- Work required -
Working from the records below, return word for word the line that contains "This screenshot has height=707, width=1536." and each line after it, ending with the last. Skip all pictures.
● ● ● ● ● ● ●
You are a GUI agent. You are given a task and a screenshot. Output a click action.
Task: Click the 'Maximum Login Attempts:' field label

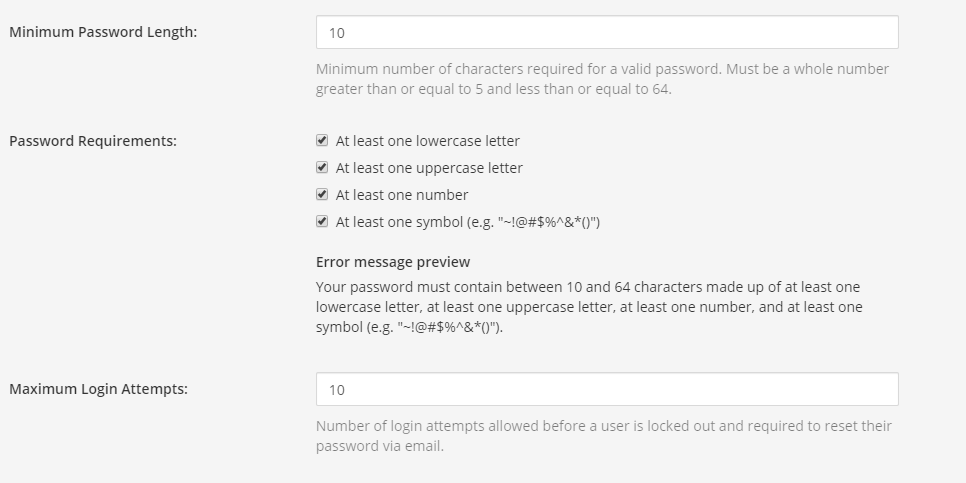point(98,389)
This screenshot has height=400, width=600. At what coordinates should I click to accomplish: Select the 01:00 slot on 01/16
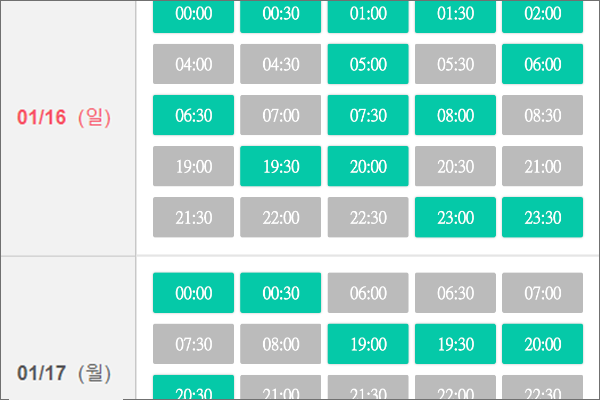click(367, 16)
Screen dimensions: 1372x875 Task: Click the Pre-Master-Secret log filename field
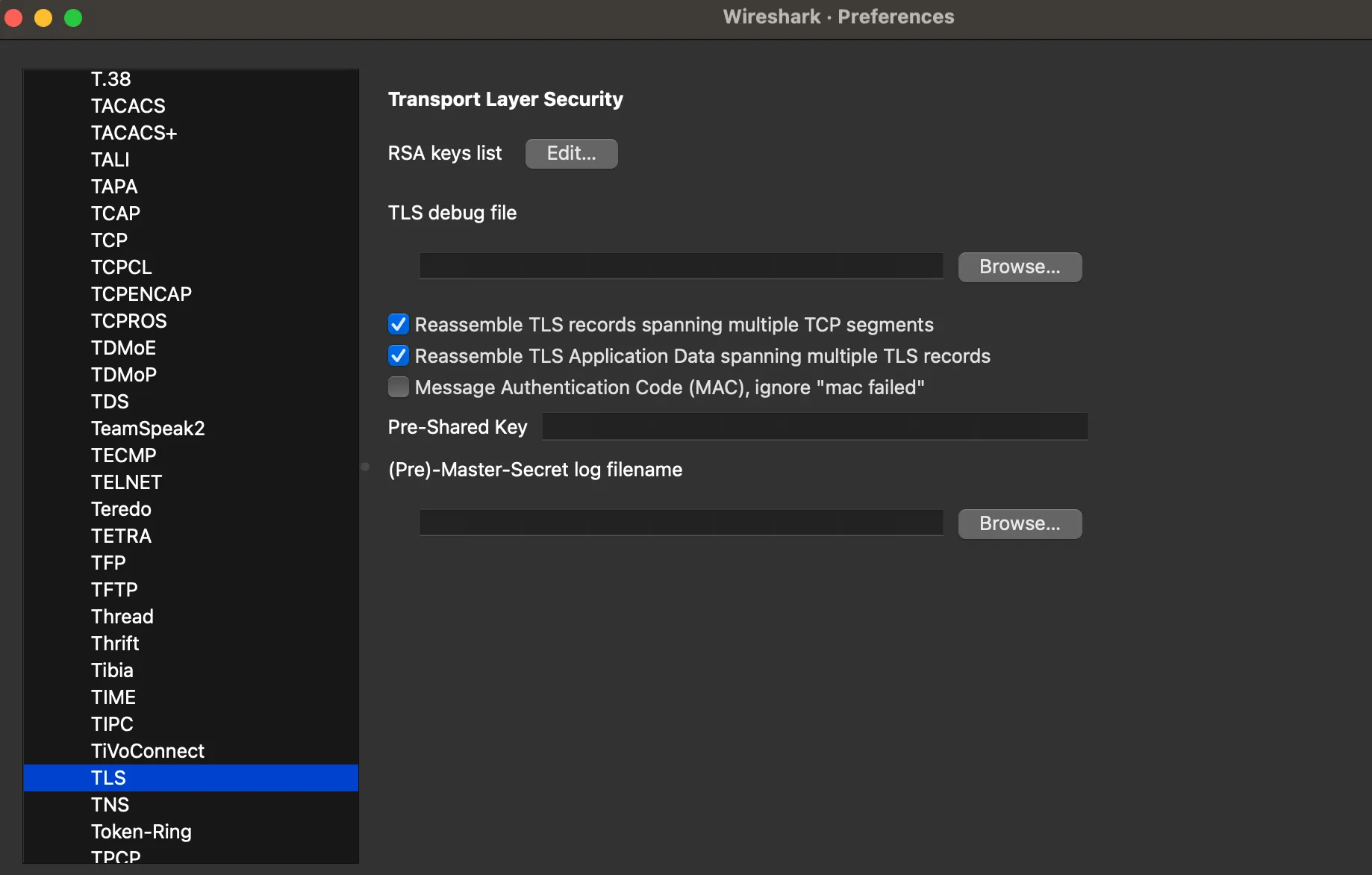681,523
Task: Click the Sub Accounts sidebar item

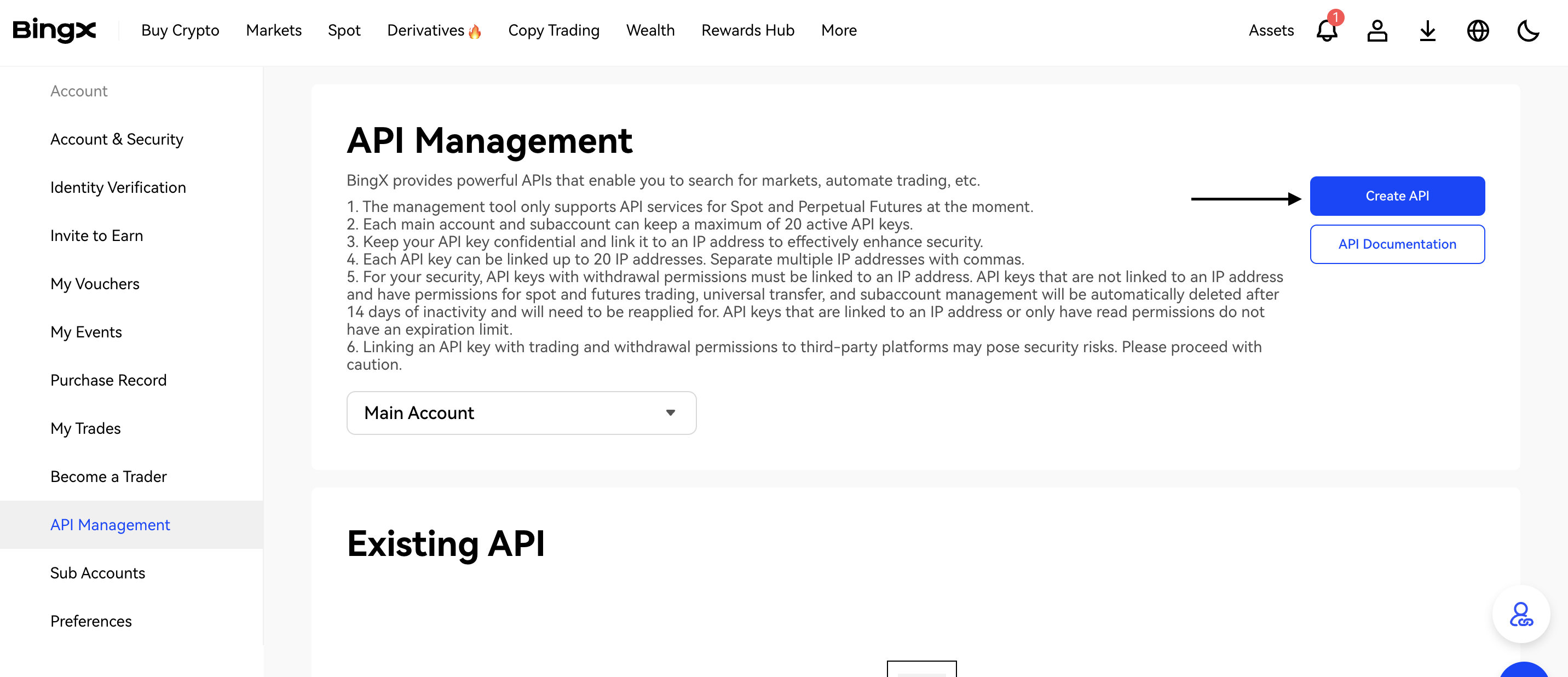Action: coord(97,572)
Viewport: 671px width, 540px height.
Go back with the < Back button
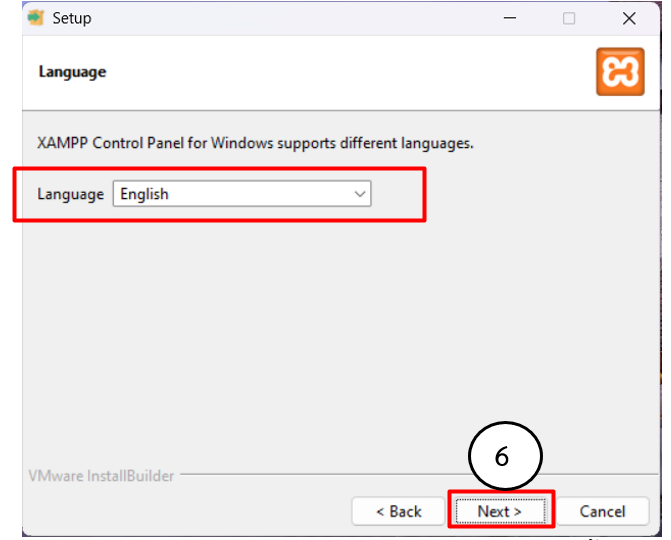(x=398, y=511)
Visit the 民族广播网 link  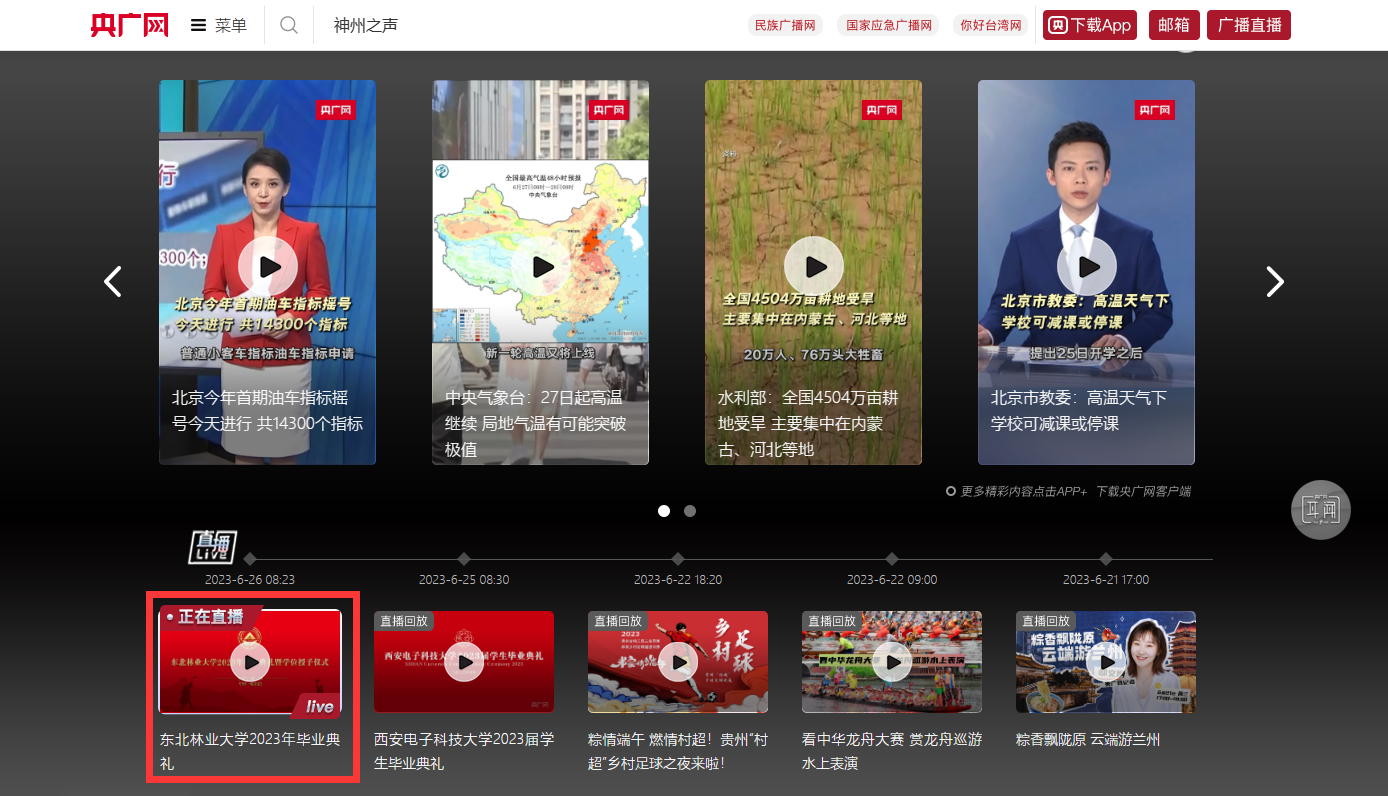[785, 25]
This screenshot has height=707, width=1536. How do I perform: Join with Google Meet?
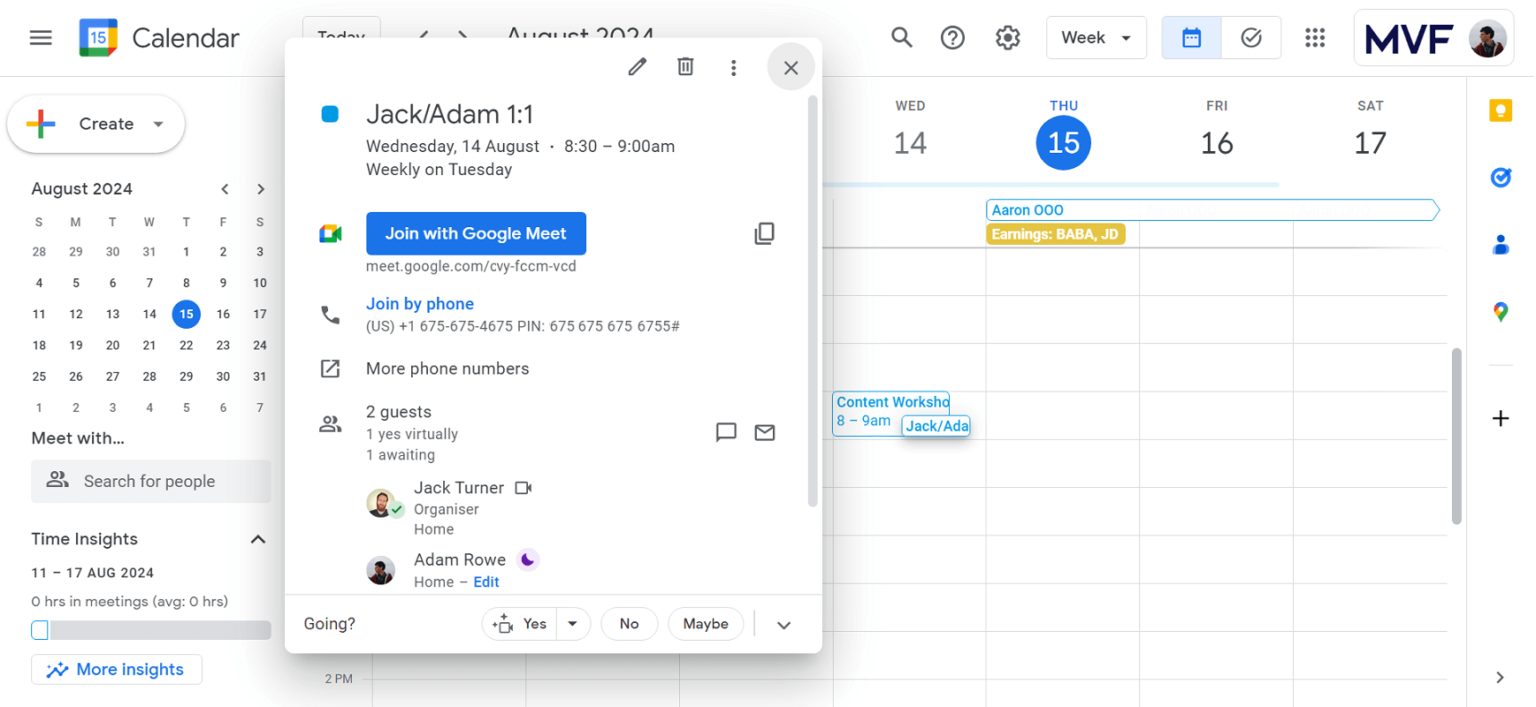pos(475,233)
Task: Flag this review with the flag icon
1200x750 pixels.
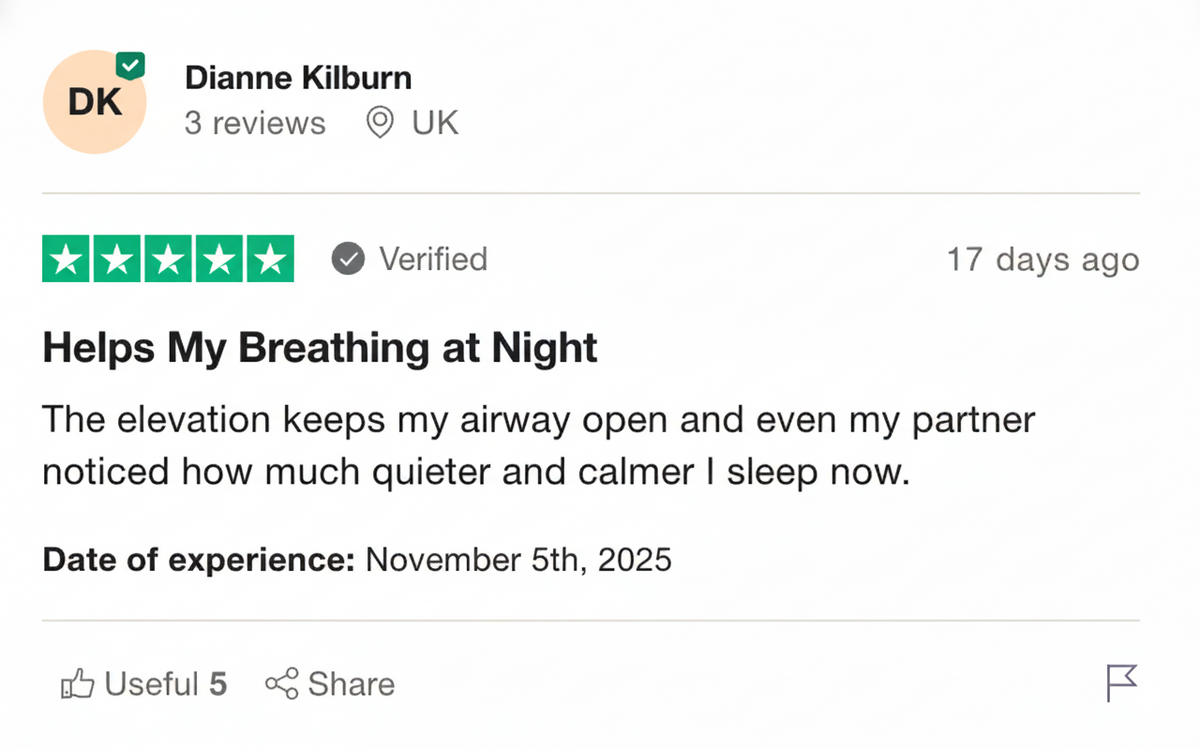Action: click(1122, 684)
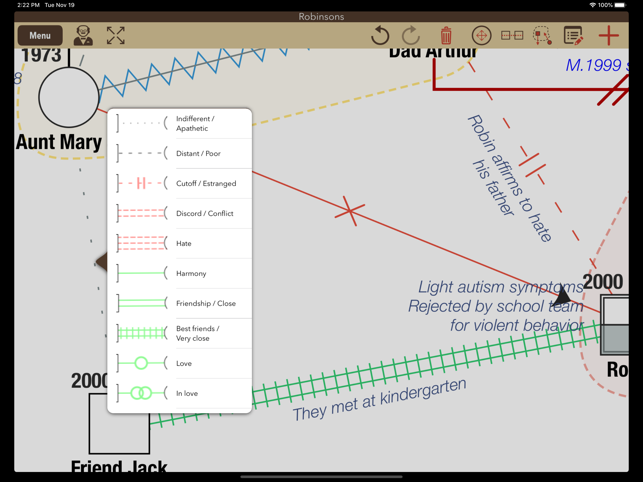Open the Menu button
Image resolution: width=643 pixels, height=482 pixels.
click(40, 36)
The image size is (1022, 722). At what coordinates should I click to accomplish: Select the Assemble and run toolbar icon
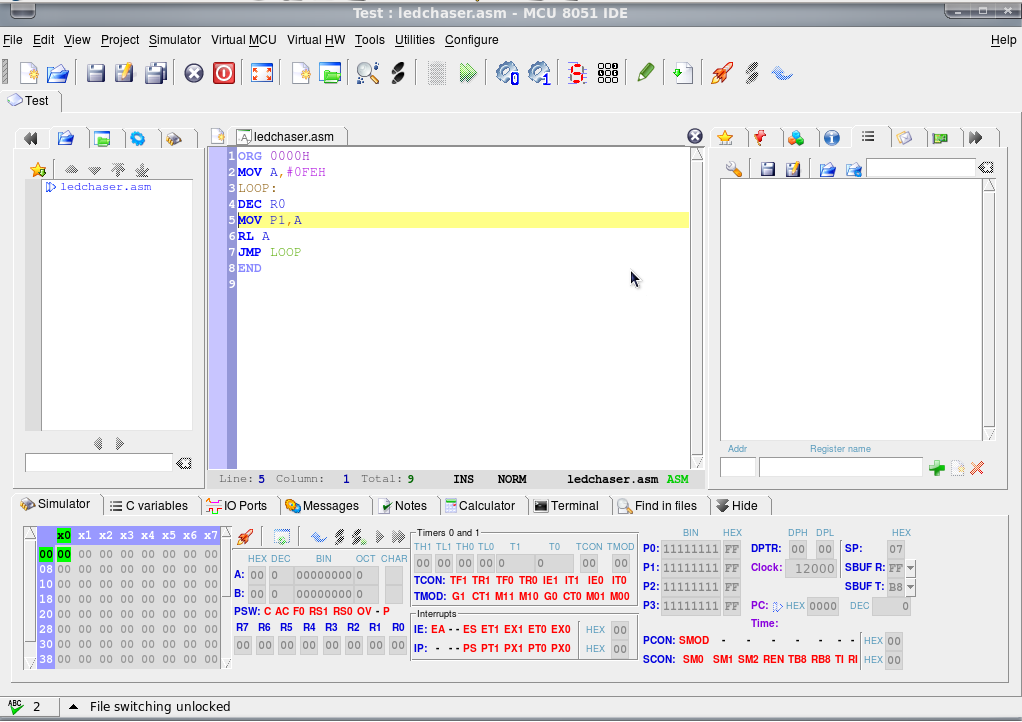pos(468,72)
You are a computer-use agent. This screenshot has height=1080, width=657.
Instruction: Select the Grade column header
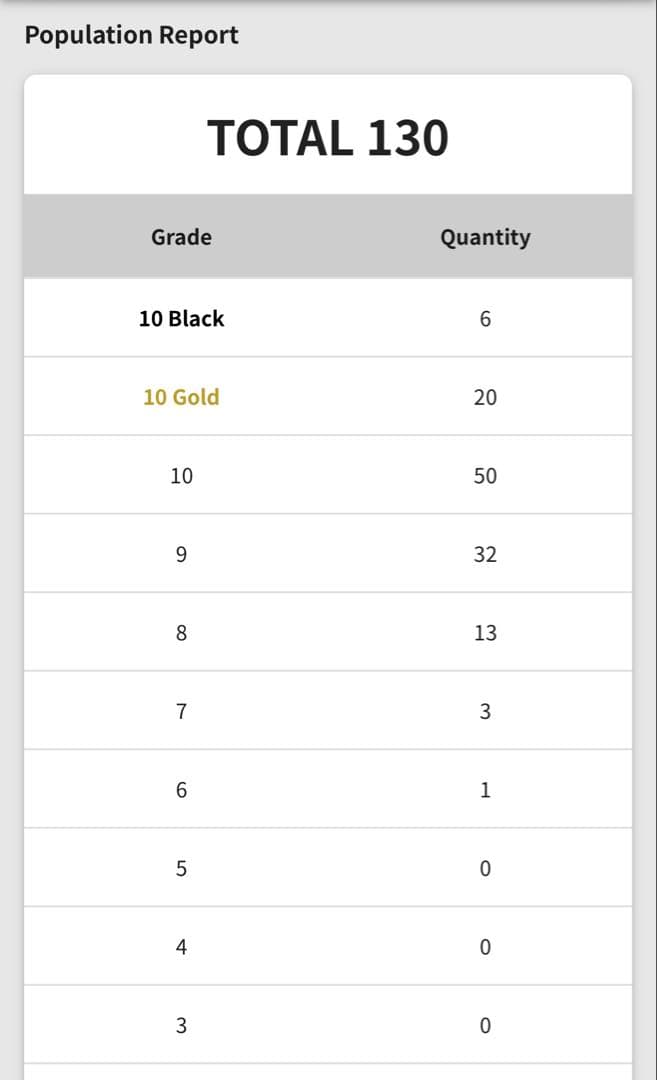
● ● ● ● ● ● ●
- Reply -
This screenshot has height=707, width=1536. How do I perform: Join with Google Meet?
pos(475,233)
Task: Flag this review with the flag icon
1200x750 pixels.
Action: click(1122, 684)
Open the Menu button
Image resolution: width=643 pixels, height=482 pixels.
click(40, 36)
The image size is (1022, 722). At what coordinates should I click to accomplish: Select the Assemble and run toolbar icon
pos(468,72)
You are a computer-use agent. This screenshot has height=1080, width=657.
Instruction: Select the Grade column header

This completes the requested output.